▶ **ROWS**
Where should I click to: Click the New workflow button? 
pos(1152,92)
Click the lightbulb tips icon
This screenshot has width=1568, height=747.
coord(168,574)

▶ **JOB**
Copy every line of the items above, word for word and unchanged.

▶ **OUTPUT OF THE EXERCISE**
Where should I click to: Click the New workflow button? 
pos(1152,92)
Click the lightbulb tips icon
This screenshot has width=1568, height=747.
coord(168,574)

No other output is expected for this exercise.